╭─ Listed entries

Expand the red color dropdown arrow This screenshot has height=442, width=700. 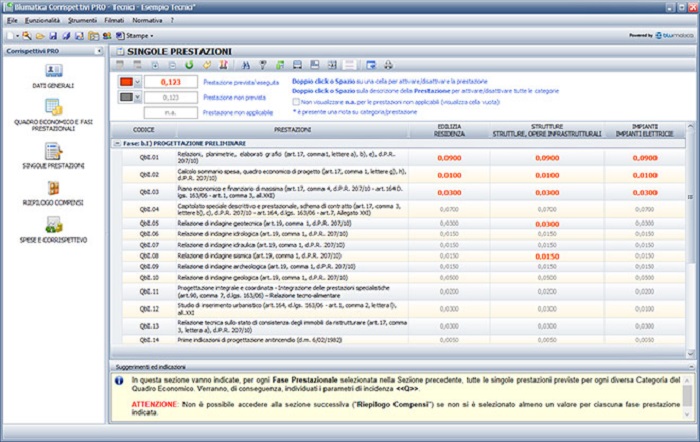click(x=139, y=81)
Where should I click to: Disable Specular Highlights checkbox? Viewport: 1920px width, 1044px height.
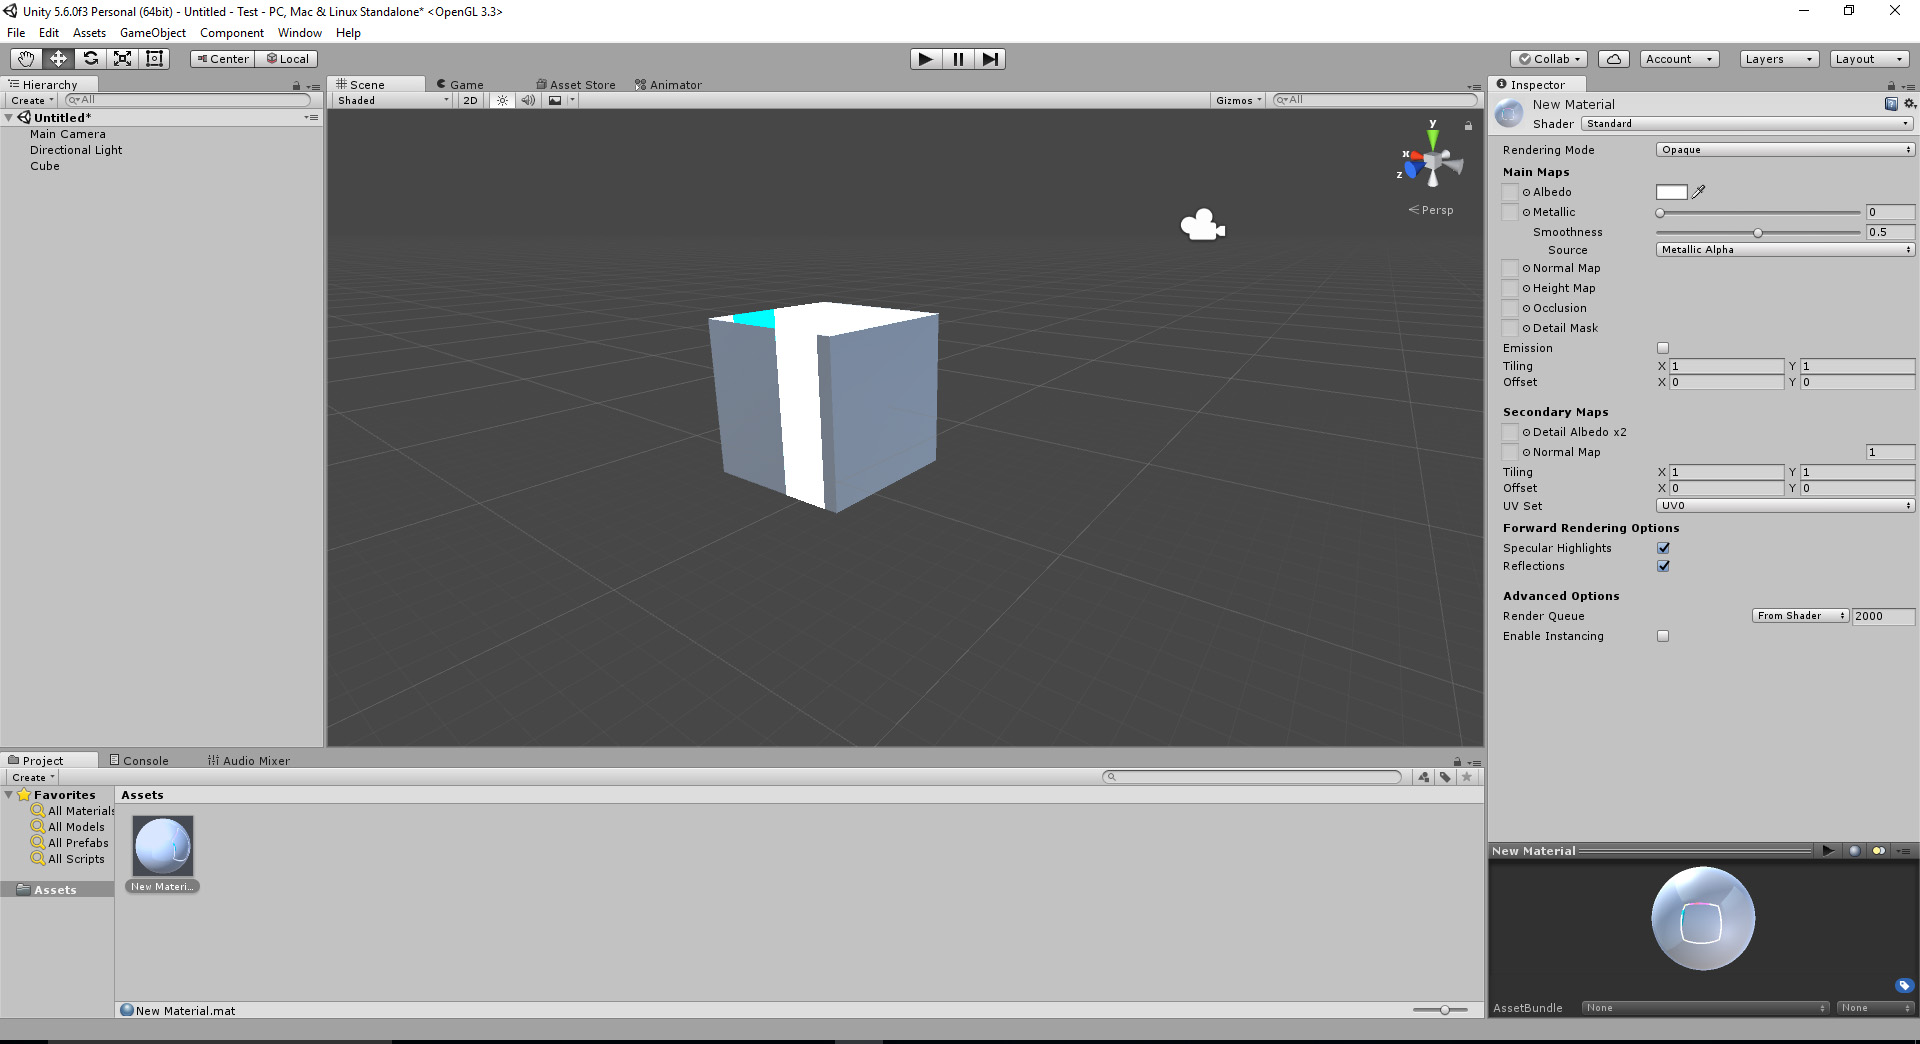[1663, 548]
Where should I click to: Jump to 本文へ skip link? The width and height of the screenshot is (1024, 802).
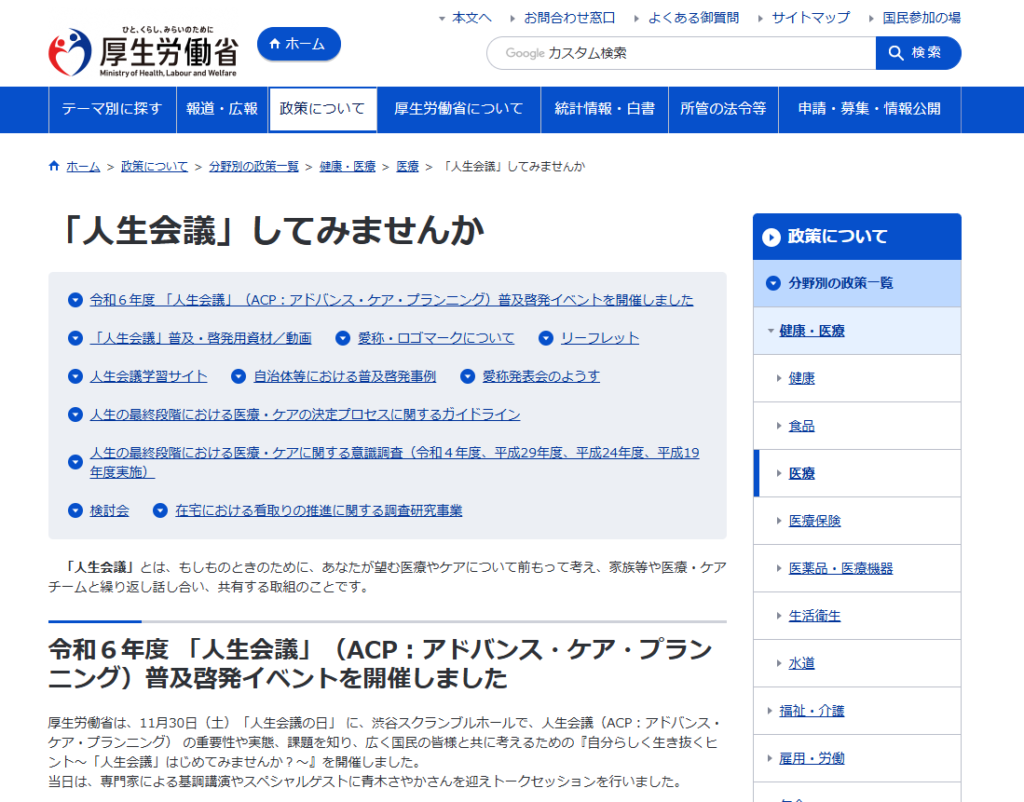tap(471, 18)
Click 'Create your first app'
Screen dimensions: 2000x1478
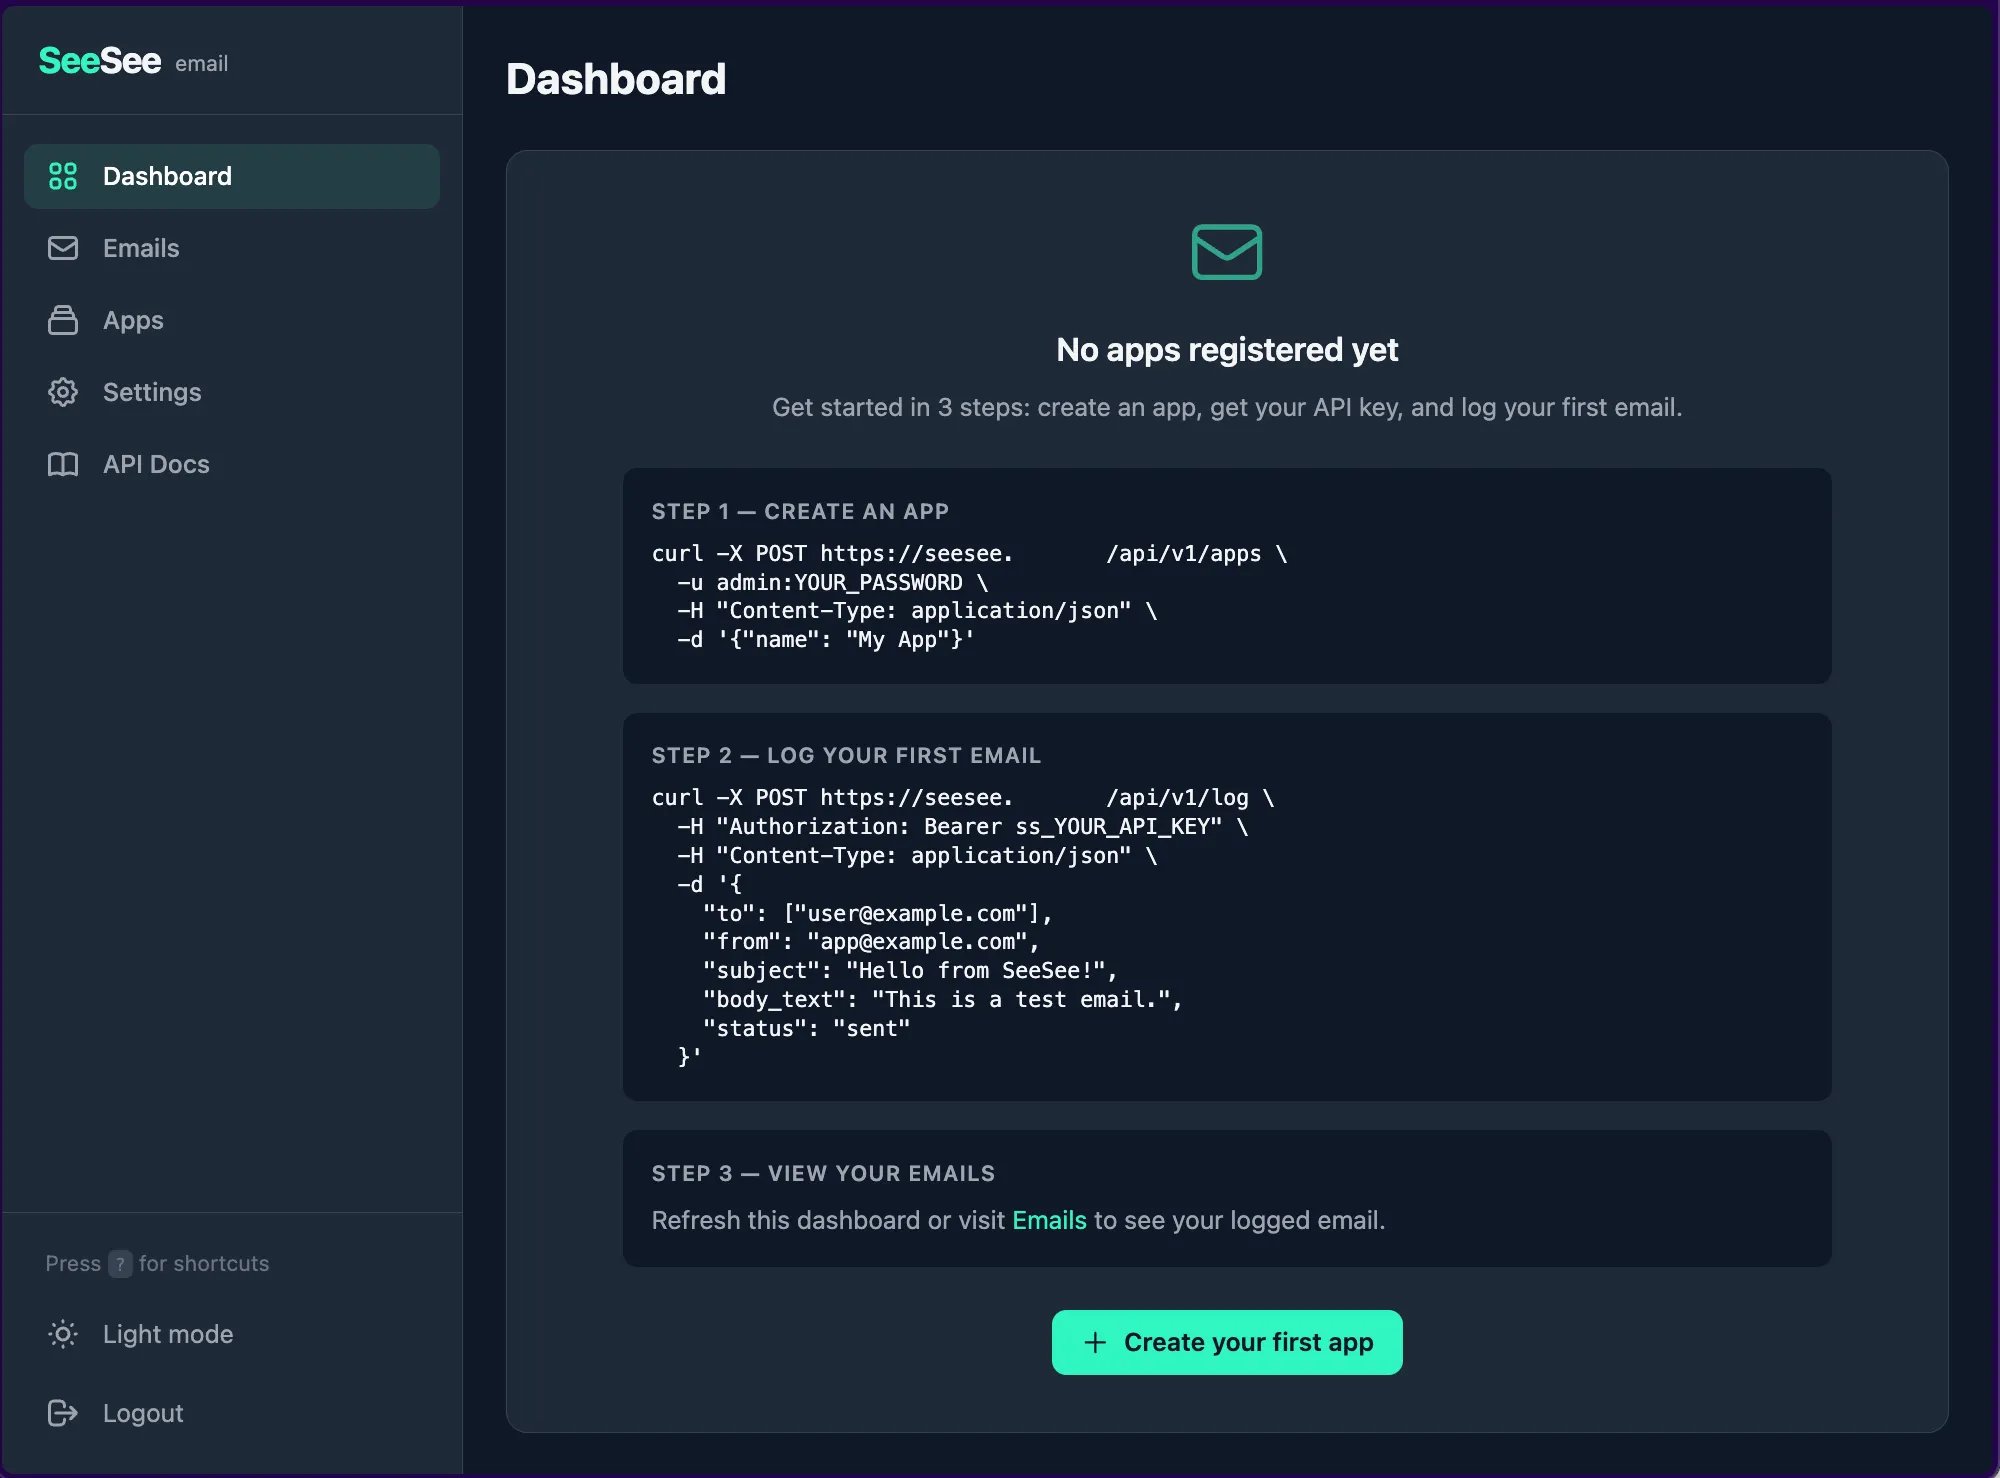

╰─

## Task objective:
Please update everything from the line containing "Where should I click to: Disable" down to the end of the records, replacing "Specular" with "Diffuse" and leaving all else unchanged. Leave the pictures out of your answer.

## Full answer:
Where should I click to: Disable Diffuse Highlights checkbox? Viewport: 1920px width, 1044px height.
[1663, 548]
Where should I click to: Jump to 本文へ skip link? The width and height of the screenshot is (1024, 802).
tap(471, 18)
Click 'Create your first app'
Screen dimensions: 2000x1478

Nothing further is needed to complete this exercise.